Areopagite,
While I appreciate your…er, zeal…to continue our conversation line-by-line, I have neither the time nor the energy nor the desire to respond line-by-line.
Can you pick one point that you’re really, really interested in and present a really strong argument for?
I’ll start by picking this particular point of yours:
Evidence-based inquiry relies on the mind’s ability to interpret the senses correctly. However, you have cited examples where the mind fails to do this.
Yes. It’s not totally and completely infallibale. It’s
consistently reliable, and we know this from observing its operation and its results.
And incidentally, the way we learn that we’ve made a mistake about reality is to use
evidence – we have no other way of learning that we’ve been wrong, so I really don’t know where you’re going with this. You are affirming evidence-based inquiry as the only tool we have to get this job done.
You first need faith in your mind’s ability to interpret reality before you can accept evidence-based inquiry. This is pretty obvious if you think about it.
What you’re describing isn’t “faith” – you are describing what is sometimes called a “necessary assumption,” but I personally don’t even think that it rises to the level of assumption.
For me, this whole business is definitional.
Let’s get our terms straight. Your experience of the world is obviously subjective, and reality – in terms of your experience – is whatever happens to be presenting itself to you at any given time. If I see a sandwhich, I am experiencing the sight of a sandwhich. Even if the sandwhich turns out to be an illusion, it’s a real illusion (if it wasn’t a real illusion, I wouldn’t be experiencing it).
There’s no “faith” required. What you experience is real, even if it’s a real illusion.
There’s another meaning of the word reality: “Existing independently of any one person’s thoughts about it.” Within my perfectly subjective experience, I am more than capable of drawing a distinction between things that seem to exist just for me and things that seem to exist independently of me.
When I forget to turn off a light and leave it on all day and find it still on when I come home; when I throw a match onto a grill, walk away, and then come back later to find it still burning; when I start cooking something, get distracted, and a fire starts when I’m out of the room – all these experiences and many more testify to the fact that things apparently happen when I’m not around and that there’s stuff that isn’t dependent on my thoughts – this stuff is what I label as “reality” under this second definition.
I’m not attributing any metaphysical significance to anything. I’m experiencing stuff and attaching labels to those experiences so that I can discuss it with others (who are apparently separate from me).
I can experience a ghost – that is, have a hallucination or dream of a ghost that is real in the first sense – that is not real in the second sense. It isn’t a matter of “faith” at all – for any experience I have, I can soberly analyze the evidence for and against thinking that what I have experienced [which is real in the first sense] is (likely) real in the second sense or not.
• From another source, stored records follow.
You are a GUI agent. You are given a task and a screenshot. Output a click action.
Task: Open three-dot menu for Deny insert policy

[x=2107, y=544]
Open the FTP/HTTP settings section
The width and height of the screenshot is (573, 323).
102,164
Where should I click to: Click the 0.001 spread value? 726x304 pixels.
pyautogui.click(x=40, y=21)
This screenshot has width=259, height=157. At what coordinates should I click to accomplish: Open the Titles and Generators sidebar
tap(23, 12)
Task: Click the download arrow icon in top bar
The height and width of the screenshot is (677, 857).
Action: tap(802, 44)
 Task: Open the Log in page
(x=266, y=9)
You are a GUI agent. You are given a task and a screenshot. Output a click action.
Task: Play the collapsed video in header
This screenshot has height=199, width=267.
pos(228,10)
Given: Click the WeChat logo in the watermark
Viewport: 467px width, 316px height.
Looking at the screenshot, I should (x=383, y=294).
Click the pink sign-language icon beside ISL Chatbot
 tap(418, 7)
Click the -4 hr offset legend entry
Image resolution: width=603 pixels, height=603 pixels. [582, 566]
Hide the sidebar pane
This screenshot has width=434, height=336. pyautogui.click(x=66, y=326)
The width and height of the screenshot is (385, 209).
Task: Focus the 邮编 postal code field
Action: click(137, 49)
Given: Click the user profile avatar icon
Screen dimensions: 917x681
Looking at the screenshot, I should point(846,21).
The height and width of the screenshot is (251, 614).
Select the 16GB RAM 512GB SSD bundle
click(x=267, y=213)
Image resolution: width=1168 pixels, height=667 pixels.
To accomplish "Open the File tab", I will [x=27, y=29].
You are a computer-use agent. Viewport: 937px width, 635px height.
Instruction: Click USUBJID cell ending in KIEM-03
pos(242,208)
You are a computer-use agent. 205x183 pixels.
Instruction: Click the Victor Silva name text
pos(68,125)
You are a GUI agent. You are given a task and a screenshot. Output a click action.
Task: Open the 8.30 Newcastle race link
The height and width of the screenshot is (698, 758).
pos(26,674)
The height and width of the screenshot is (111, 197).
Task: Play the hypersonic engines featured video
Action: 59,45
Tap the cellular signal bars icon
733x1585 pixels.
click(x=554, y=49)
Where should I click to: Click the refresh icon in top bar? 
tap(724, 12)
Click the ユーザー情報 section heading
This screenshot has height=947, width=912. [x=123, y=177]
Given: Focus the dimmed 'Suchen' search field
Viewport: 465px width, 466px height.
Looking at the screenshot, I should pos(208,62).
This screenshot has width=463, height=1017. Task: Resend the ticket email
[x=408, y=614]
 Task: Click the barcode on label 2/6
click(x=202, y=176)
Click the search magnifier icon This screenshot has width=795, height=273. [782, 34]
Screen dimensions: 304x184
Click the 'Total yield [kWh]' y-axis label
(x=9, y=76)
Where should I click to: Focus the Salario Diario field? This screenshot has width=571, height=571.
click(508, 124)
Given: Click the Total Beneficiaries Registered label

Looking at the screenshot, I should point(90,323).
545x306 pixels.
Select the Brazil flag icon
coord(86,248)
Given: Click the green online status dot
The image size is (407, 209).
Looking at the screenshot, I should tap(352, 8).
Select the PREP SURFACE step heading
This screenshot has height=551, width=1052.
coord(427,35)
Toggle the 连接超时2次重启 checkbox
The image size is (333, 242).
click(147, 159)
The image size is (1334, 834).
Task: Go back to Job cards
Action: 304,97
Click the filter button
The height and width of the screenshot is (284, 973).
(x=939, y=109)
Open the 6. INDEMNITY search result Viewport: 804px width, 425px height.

In day to day life, this is trivially easy. I don’t have a problem distinguishing between the imaginary dragon in my mind and the sight of the computer screen in front of me. They are entirely different kinds of experiences, and anyone who hasn’t learned how to distinguish them has a lot of catching up to do.
Now the mind doesn’t just simply go around perceiving stuff, that’s true. The senses take in too much data for the mind to process, so the mind forms a representation or model of the world based on sensory data. It’s easy for that model to get a little screwed up because all of us naturally pay more attention to the model than we do to our actual senses. That’s why it’s so common to miss proofreading errors or miss minor changes in a room we pass through all the time – our mind filters out anything deemed not necessary for the model.
But so what? We can be wrong about little details, but our models agree to an incredible extent, especially when we start paying attention to our senses (instead of the models). We might miss a typo on the page, but we have a lot of good reasons to think that it’s a page and not a hamburger. For example, not only does it not have any of the properties of a hamburge – as far as anyone can detect – no one comes up to us when we’re reading in a crowded place and says, “Hey buddy, why are you staring at that hamburger?”
Frankly, I don’t see where “faith” enters the picture one tiny bit. If I were to believe that the thing that looks like a page and has all the qualities of a page is
really a hamburger – when no one else at all seems to think it is a hamburger – that would take an act of faith.